Collected data:
▼

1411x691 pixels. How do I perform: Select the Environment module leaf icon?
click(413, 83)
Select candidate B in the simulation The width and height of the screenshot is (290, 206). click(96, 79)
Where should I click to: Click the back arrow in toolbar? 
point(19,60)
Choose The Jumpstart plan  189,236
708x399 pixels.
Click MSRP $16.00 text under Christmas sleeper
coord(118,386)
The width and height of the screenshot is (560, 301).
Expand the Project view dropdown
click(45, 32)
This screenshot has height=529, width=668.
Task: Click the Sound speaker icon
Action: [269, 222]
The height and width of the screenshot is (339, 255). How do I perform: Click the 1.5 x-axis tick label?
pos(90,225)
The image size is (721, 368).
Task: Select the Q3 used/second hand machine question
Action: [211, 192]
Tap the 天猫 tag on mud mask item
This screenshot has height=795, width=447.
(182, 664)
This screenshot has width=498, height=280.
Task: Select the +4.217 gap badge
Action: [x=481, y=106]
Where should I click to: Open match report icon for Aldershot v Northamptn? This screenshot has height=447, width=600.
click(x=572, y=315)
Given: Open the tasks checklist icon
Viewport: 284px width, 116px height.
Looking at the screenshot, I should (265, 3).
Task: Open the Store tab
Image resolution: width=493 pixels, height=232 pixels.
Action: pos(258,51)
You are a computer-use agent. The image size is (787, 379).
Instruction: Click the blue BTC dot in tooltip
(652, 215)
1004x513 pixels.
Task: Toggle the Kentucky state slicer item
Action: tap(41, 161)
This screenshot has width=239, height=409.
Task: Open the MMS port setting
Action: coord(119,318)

▲

_Your task_. The answer must be an exact copy of every entry.

_Solution below_.
1411x691 pixels. How do I perform: Select the Environment module leaf icon?
click(413, 83)
Select candidate B in the simulation The width and height of the screenshot is (290, 206). click(96, 79)
Where should I click to: Click the back arrow in toolbar? 
point(19,60)
Choose The Jumpstart plan  189,236
708x399 pixels.
Click MSRP $16.00 text under Christmas sleeper
coord(118,386)
The width and height of the screenshot is (560, 301).
Expand the Project view dropdown
click(45, 32)
This screenshot has height=529, width=668.
Task: Click the Sound speaker icon
Action: [269, 222]
The height and width of the screenshot is (339, 255). How do I perform: Click the 1.5 x-axis tick label?
pos(90,225)
The image size is (721, 368).
Task: Select the Q3 used/second hand machine question
Action: [211, 192]
Tap the 天猫 tag on mud mask item
This screenshot has height=795, width=447.
(182, 664)
This screenshot has width=498, height=280.
Task: Select the +4.217 gap badge
Action: [x=481, y=106]
Where should I click to: Open match report icon for Aldershot v Northamptn? This screenshot has height=447, width=600.
click(x=572, y=315)
Given: Open the tasks checklist icon
Viewport: 284px width, 116px height.
Looking at the screenshot, I should (265, 3).
Task: Open the Store tab
Image resolution: width=493 pixels, height=232 pixels.
Action: pos(258,51)
You are a computer-use agent. The image size is (787, 379).
Instruction: Click the blue BTC dot in tooltip
(652, 215)
1004x513 pixels.
Task: Toggle the Kentucky state slicer item
Action: tap(41, 161)
This screenshot has width=239, height=409.
Task: Open the MMS port setting
Action: coord(119,318)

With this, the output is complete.